Here are relevant sections:
I cannot, in good conscience, recommend that my gay friends investigate the church. This sickens me. As far as I can tell (a very limited distance), to join the church as a member of the LGBT community is to consign yourself to misery. Since we are, that we might have joy, I cannot suggest it.
Think about what Mormonism is: It offers a path to gain direct access to God. It allows one to consider the eternities and to contemplate achieving one’s full potential. It provides a way to connect all your loved ones, living and dead, in a great community of charity and belief. It is the catalyst (I believe) for the creation of the kingdom of God on Earth. And there is a whole set of people out there whom, I believe, it will only make miserable.
Both John C. and John D. stick with the church and draw benefit from it. But both recognize that there are problems with how the church treats various groups (e.g., gay folks, women outside of the housewife-taking-care-of-the-kids role expectation, racial minorities, folks who can’t believe the way the church or people within the church expect) — and they recognize that if someone doesn’t have certain privileges: gender, orientation, racial, etc. — then various issues in the church can be deal breakers.

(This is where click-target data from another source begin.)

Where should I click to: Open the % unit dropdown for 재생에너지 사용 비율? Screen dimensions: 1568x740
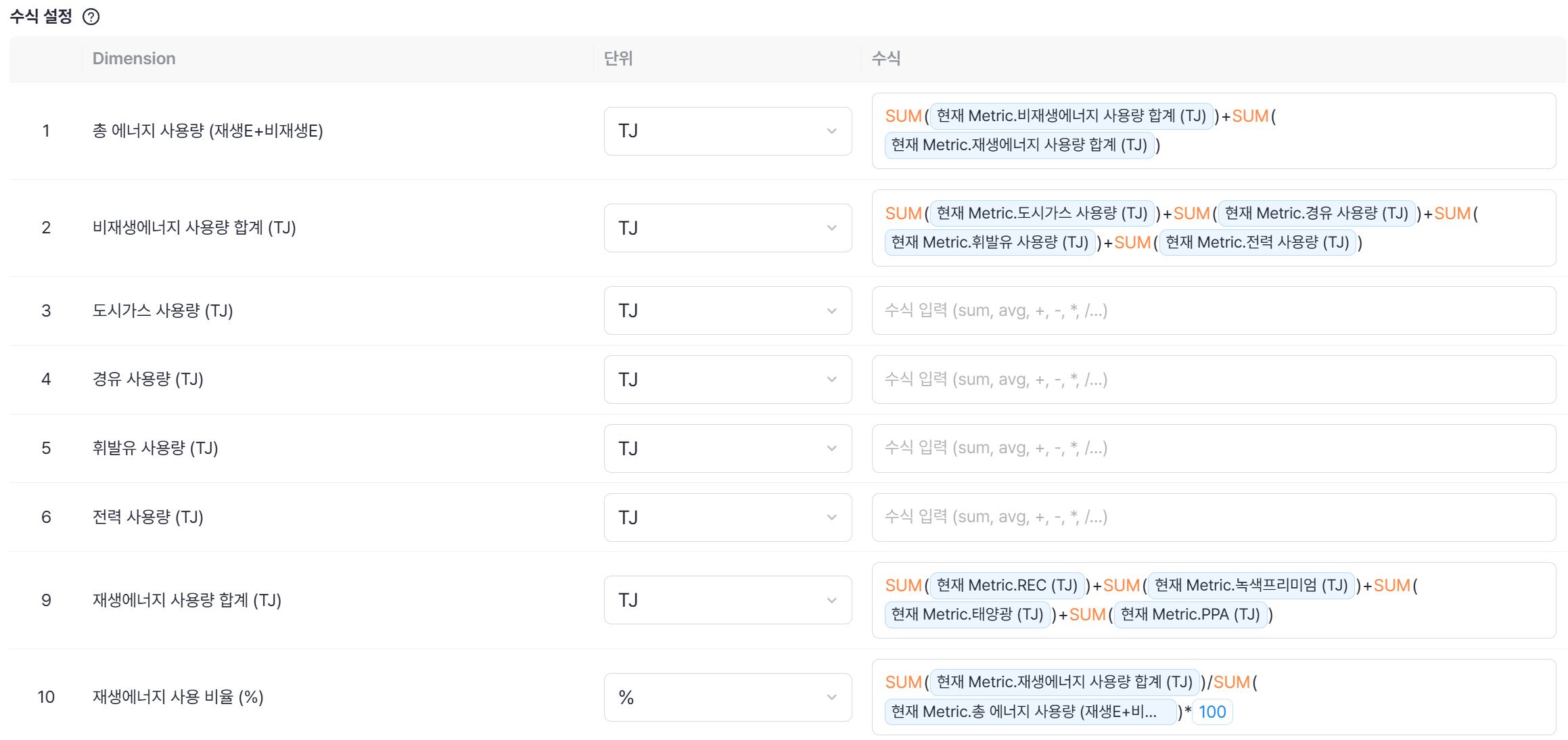[x=727, y=697]
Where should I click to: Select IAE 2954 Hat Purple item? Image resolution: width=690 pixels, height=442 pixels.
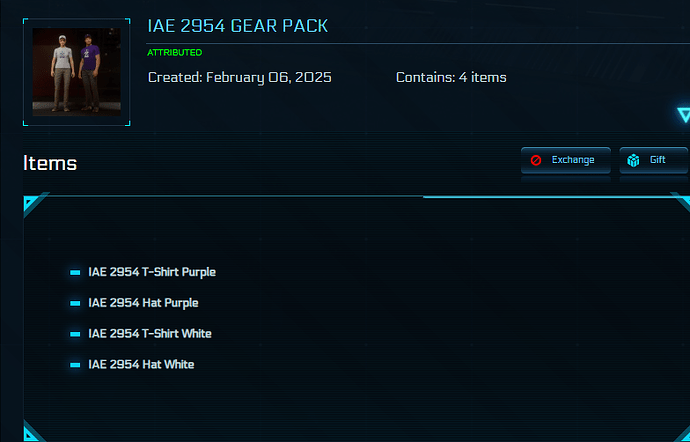[x=143, y=303]
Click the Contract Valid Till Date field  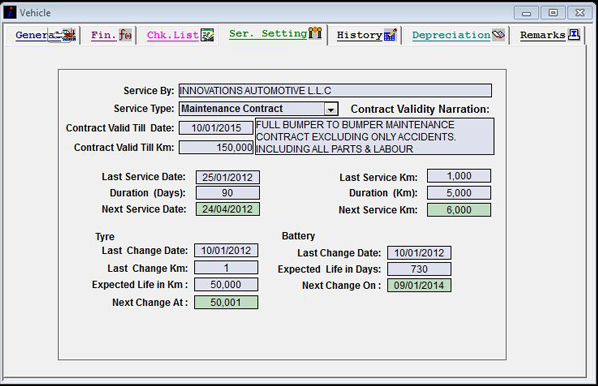point(216,128)
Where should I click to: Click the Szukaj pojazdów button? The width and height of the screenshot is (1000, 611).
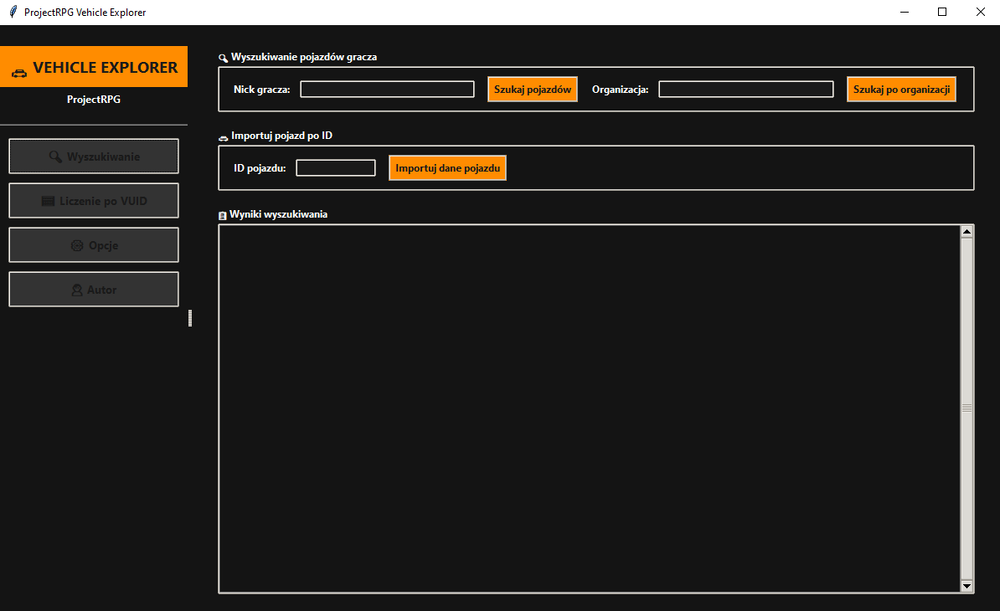point(533,89)
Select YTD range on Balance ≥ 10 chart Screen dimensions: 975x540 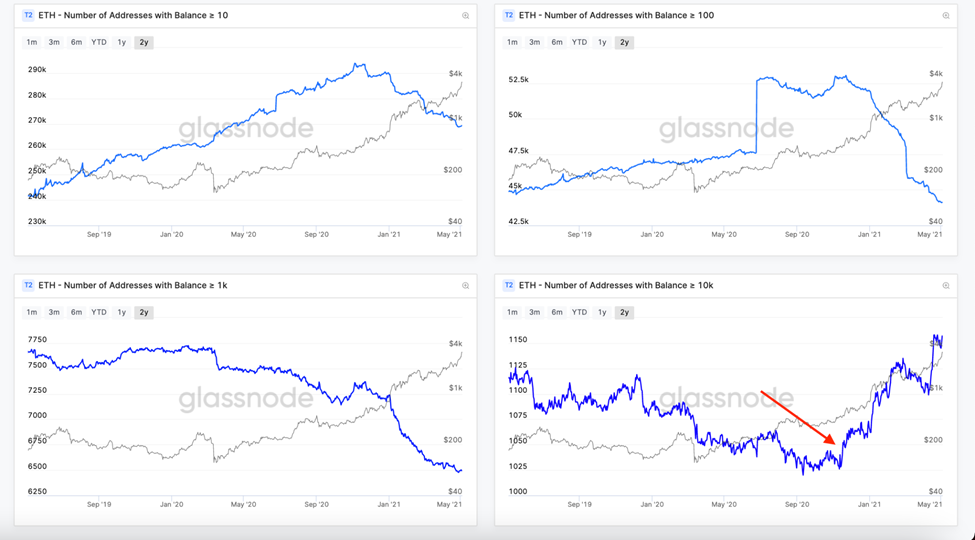coord(99,42)
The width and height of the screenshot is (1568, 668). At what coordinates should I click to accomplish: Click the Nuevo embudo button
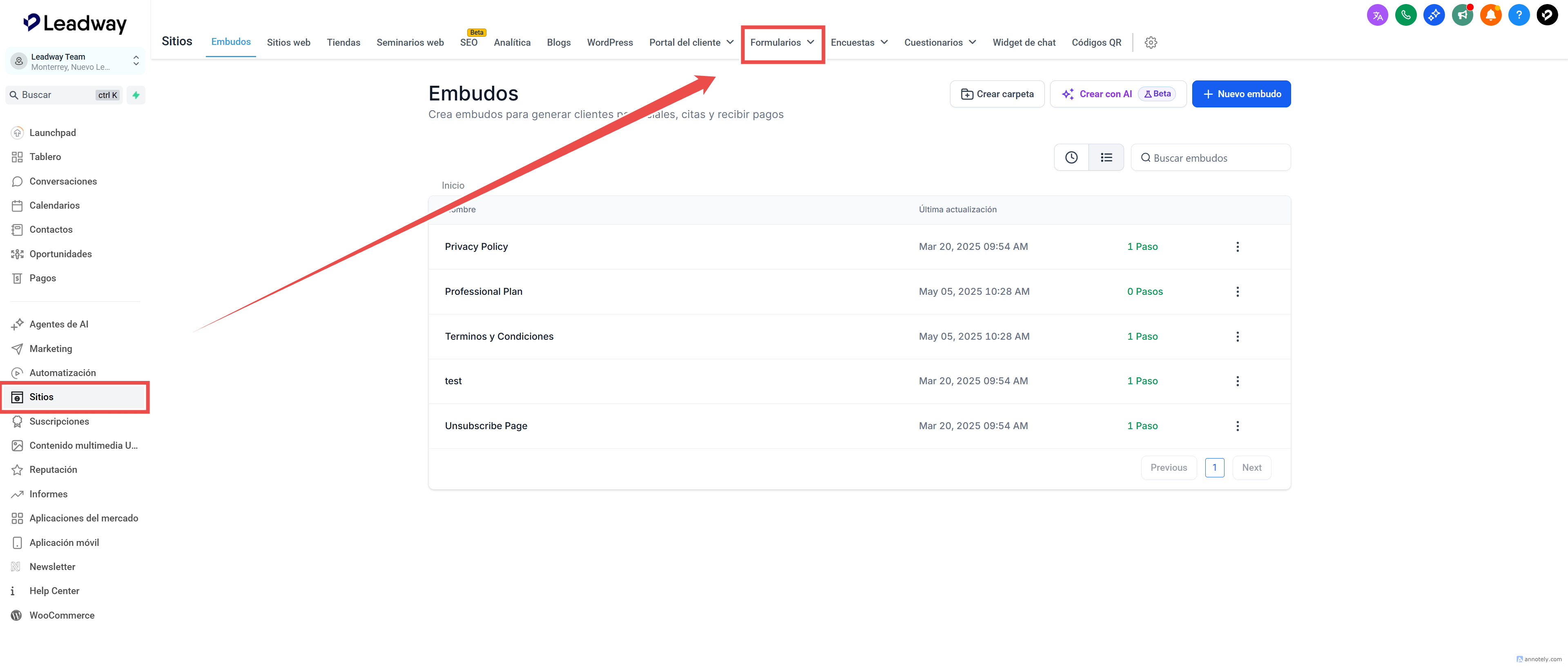tap(1240, 94)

…but of course, John C and John D aren’t leaving the church over this. Even as they recognize the privilege from which they benefit, and recognize the disadvantageous position those without privilege are in, for themselves, they are just going to live with the benefits of privilege.
When I read this, my gut reaction is that there’s something wrong with this attitude. But I don’t know if that’s really the case.

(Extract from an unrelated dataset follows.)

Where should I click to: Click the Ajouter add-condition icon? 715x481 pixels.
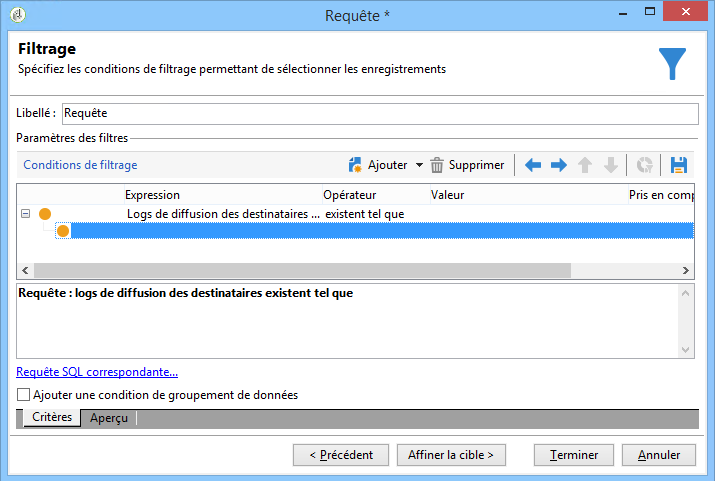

My gut reaction is that these folks are saying, “Hey, I got mine, so I don’t care about the rest.”
…but that’s definitely not fair. I mean, John D isn’t saying, “I don’t care.” He’s saying, to the contrary, I can’t stay quiet about the difficult aspects of Mormonism. So, his answer brings with this an idea: perhaps the church can be changed enough that it will be just as great for people lacking various privileges as it is for him.
And John C. is saying, given that some of the benefits of the Mormon church don’t work for gay folks, he’s not going to try to subject them to the pain. So, that’s another answer that isn’t “I don’t care.”
And another thought strikes me. Even though my gut reaction is to say that they should abandon their privilege rather than exploit it, it seems to me that this isn’t how things work anywhere else. I mean, I have immense socioeconomic privilege living in America. I recognize that this comes at a cost to many people across the world. But I don’t spend all of my time and energies giving up the fruits of my privilege. No, I live my life, even though I am aware that my things are possible because of someone else’s suffering.
As I read elsewhere from one of the many blog posts my social justice blogging friend shares on Facebook, one can enjoy problematic media while recognizing it’s problematic. In fact, part of the process of doing this responsibly means recognizing that there are problems with the media…and that’s something that both Johns are doing here.
…an interesting followup discussion for the same point, however, would be the response from many (as evidenced in the comments to John C’s post) that the liberal believer is coming at things from a wrong angle. While the liberal member sees the institution and religion as having contingent value (e.g., it’s valuable if you are [insert traits here]), the not-as-liberal members argue from a position that Mormonism is intrinsically valuable — even if you aren’t x, y, or z, then the church is for you, because really, lacking x, y, and z might mean that you need to be changed to eventually *have* those things.